(Element and text location data)
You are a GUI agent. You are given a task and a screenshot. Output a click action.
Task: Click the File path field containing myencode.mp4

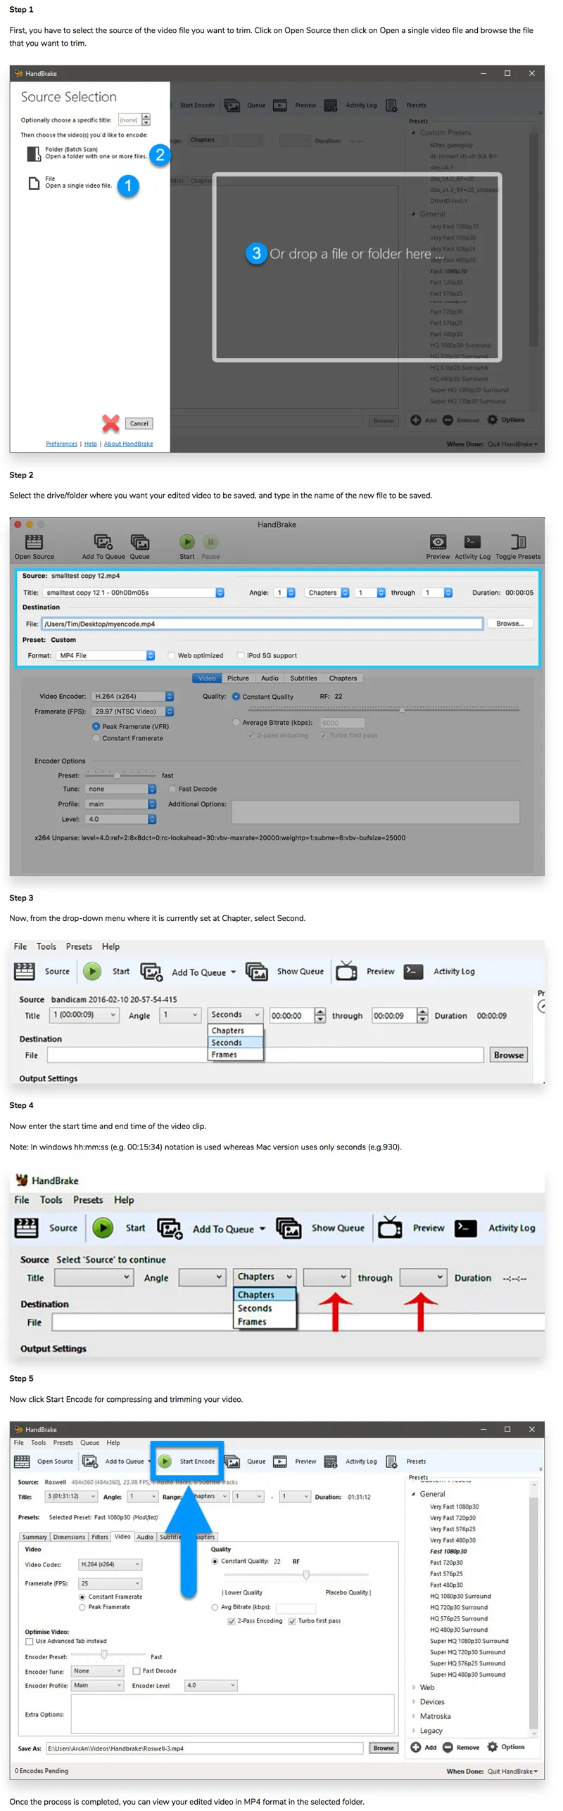click(262, 624)
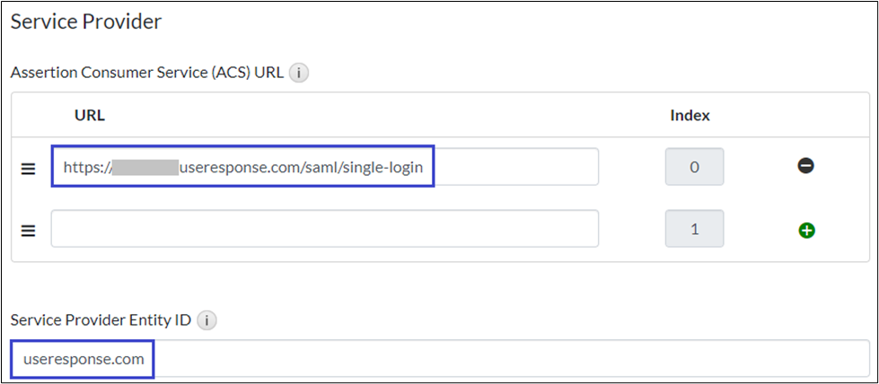
Task: Click the 'https://' prefix in the first URL
Action: pyautogui.click(x=87, y=167)
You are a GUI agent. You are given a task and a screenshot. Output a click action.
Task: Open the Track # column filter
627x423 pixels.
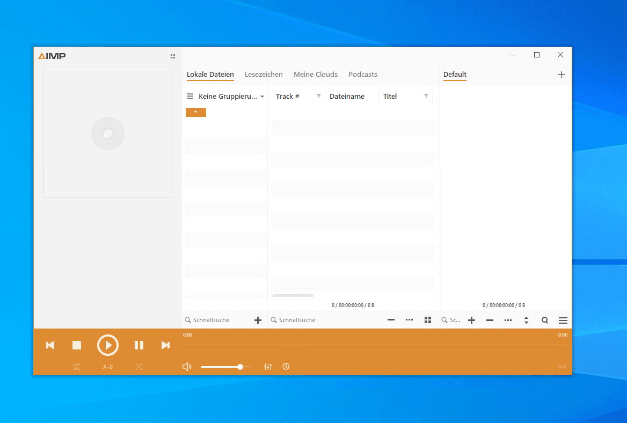point(319,96)
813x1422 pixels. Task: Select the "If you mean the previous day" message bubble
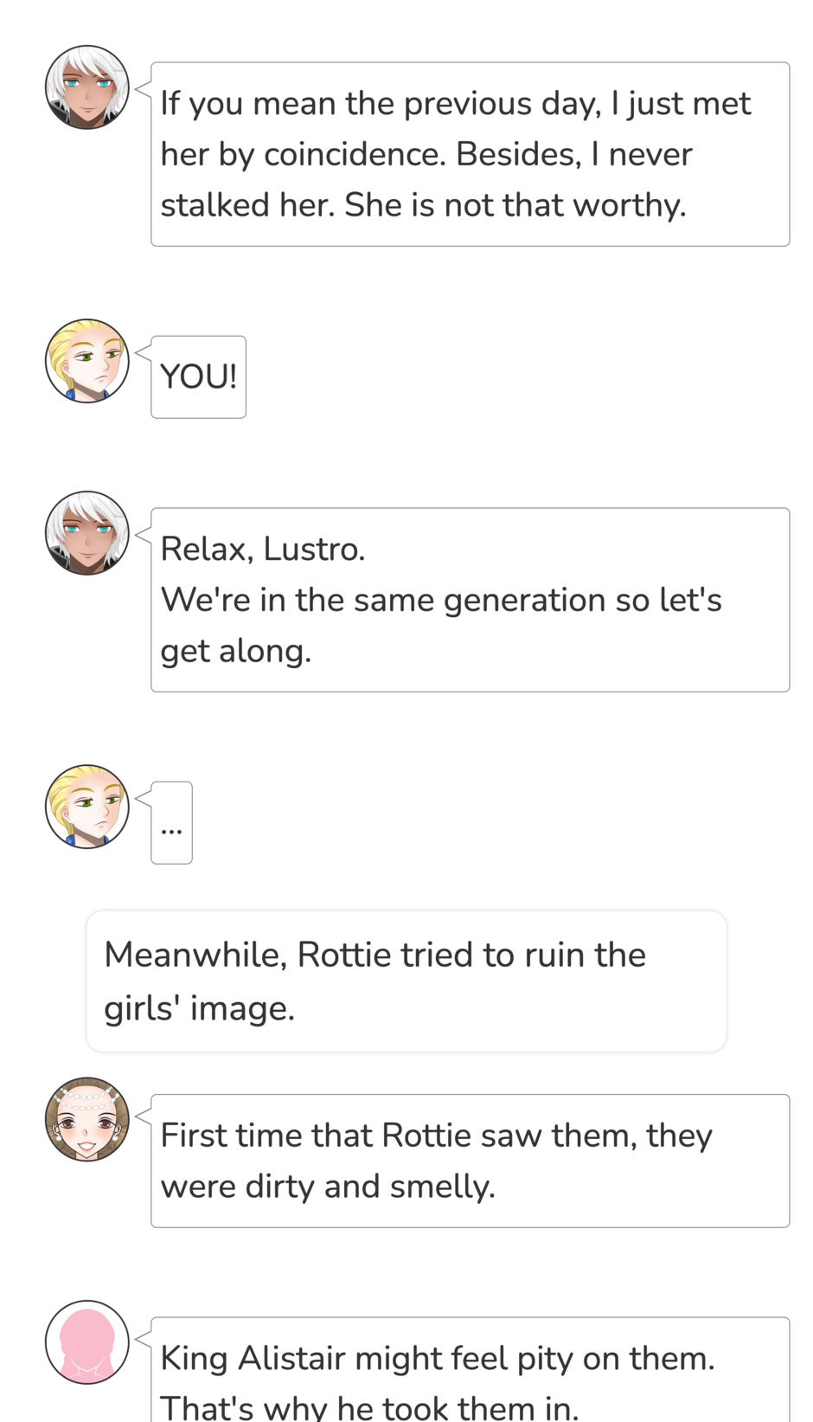coord(470,154)
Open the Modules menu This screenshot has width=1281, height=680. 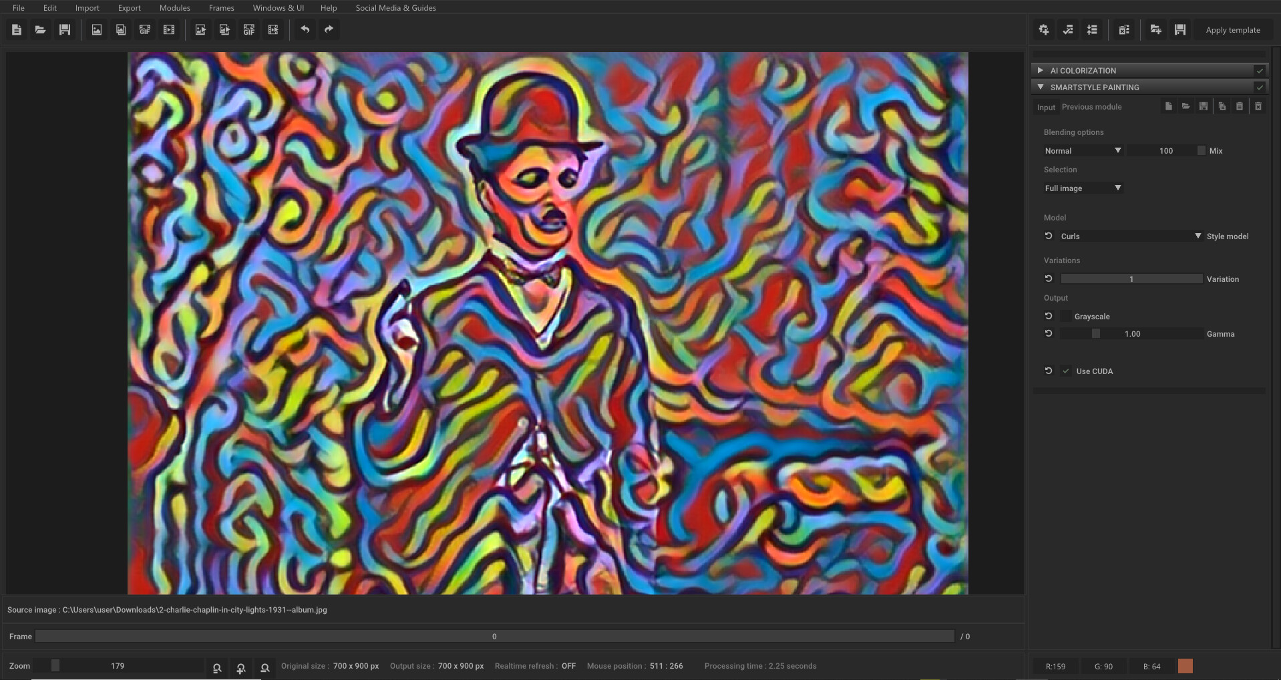click(174, 7)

Given instruction -> Copy the items word for word, from the very first line through the line containing "Action: pyautogui.click(x=87, y=167)", including that line. Leave out the pictures.

Response ->
You are a GUI agent. You are given a task and a screenshot. Output a click action.
Task: Click the File path field containing myencode.mp4

click(262, 624)
Task: Click the 'https://' prefix in the first URL
Action: pyautogui.click(x=87, y=167)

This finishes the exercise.